Among additional results, this survey explores the role of factors that seem to contribute to teens having or not having sex -- not just age but also information, social pressures, parents, dating and religious observance. It looks at concerns about pregnancy and sexually transmitted disease. And it examines underlying emotional associations with sex -- who calls it "scary," who calls it "fun" or "exciting," and how these change with time.
STARTER SEX? -- The results do not find support for anecdotal reports that significant numbers of teens are engaging in oral sex as an alternative to intercourse, or see it as a more casual substitute. Instead, seven in 10 teens who've done either have done both. And as many report having had intercourse but not oral sex as report having had oral sex but not intercourse.
Moreover, rates of both oral sex and sexual intercourse are equally low among young teens, contrary to the notion of oral sex as a kind of "starter sex." Instead, more common starter sex appears to be romantic kissing and intimate touching.
Most teens, 53 percent, say oral sex and intercourse are equally intimate behaviors. And while a third of teens say intercourse is "more intimate," this group is no more likely than other teens to say they're postponing intercourse.

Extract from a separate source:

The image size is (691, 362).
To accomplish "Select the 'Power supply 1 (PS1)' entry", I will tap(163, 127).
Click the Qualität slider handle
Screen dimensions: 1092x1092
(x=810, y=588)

MORES -- Broadly, most teens express restrained sexual mores. Six in 10 say it's "not OK" for people their age to "hook up -- that is, to do to sexual things." Four in 10 say hooking up is OK in at least some cases, rising to nearly half of older teens; for some, this is likely because doing "sexual things" doesn't necessarily include oral sex or intercourse.

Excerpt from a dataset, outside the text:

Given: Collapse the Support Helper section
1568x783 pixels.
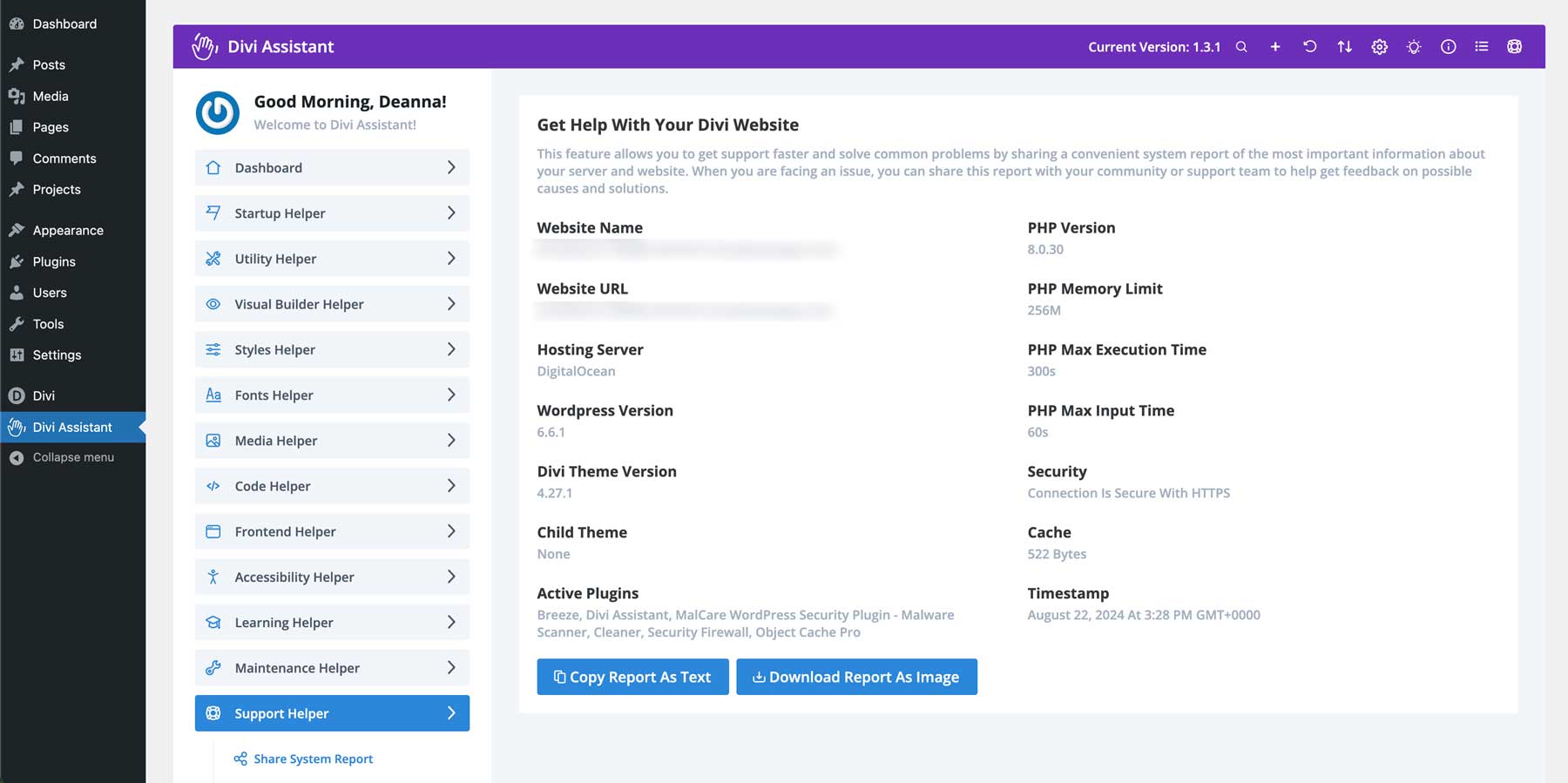Looking at the screenshot, I should pos(332,713).
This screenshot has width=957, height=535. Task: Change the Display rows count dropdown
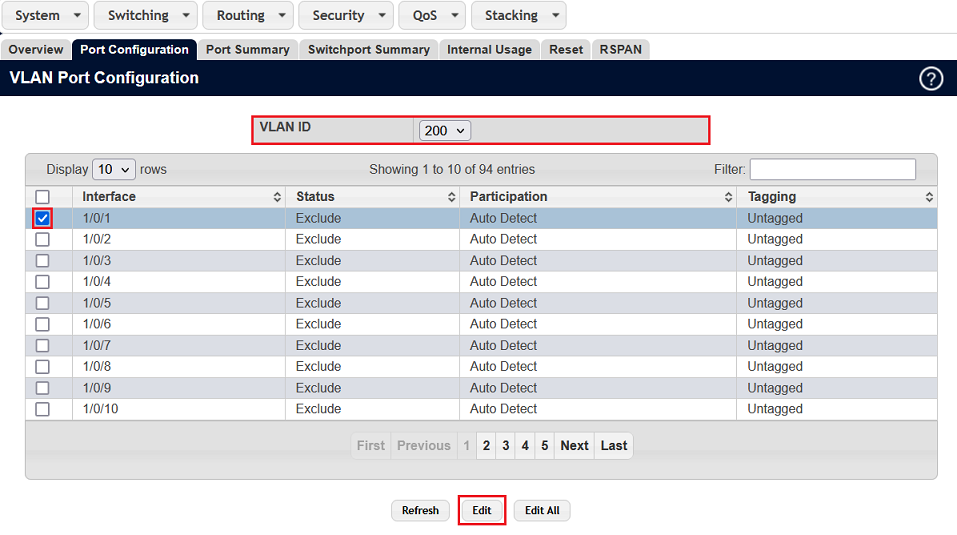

Indeed, just over three-quarters say specifically that oral sex is "not OK" for people their age, and 80 percent say that about sexual intercourse. Even more -- nine in 10 -- reject all three of these if they're done without an emotional commitment, in other words, "just doing it for the sex."
Some attitudes and behaviors do conflict. Even among teens who say it's "not OK" to hook up sexually, half also say they themselves have kissed romantically, and three in 10 say they've touched someone or been touched in a sexual way. Far fewer, though, have had oral sex or intercourse.
There's a greater dichotomy in teens' personal aims for sexual relationships, and the perceived aims of those around them. Most teens, 72 percent, say they're more interested in a committed sexual relationship with a steady partner than in casual sex with no attachments. But 58 percent think most other teens their age have the opposite interest -- a preference for casual sex.
The survey results underscore the critical role of good information and open communication. Teens are less likely to be sexually active if they've gotten most of their information about sex from parents or teachers, as opposed to friends. Sexual activity is lower among those who say their parents or sex education classes answered most of their questions. And teens who feel comfortable talking with their parents about sex are nearly twice as likely to say their parents know what they're doing sexually.
Eight in 10 teens have had sex ed classes, and eight in 10 of them say such classes answered most of their questions. But, as noted, just half say they've ever talked with their parents about sex. And fewer -- 32 percent -- say they get most of their information about sex from their parents (four in 10 girls, and less than a quarter of the boys).
There's a broad disconnect between parents and teens on this issue. In an ABC News survey of adults, 90 percent of parents said they've spoken with their teenagers about sex. In this survey, only 49 percent of teens say that's so. Clearly, whatever the parents thought was a conversation about sex, the kids didn't hear it that way.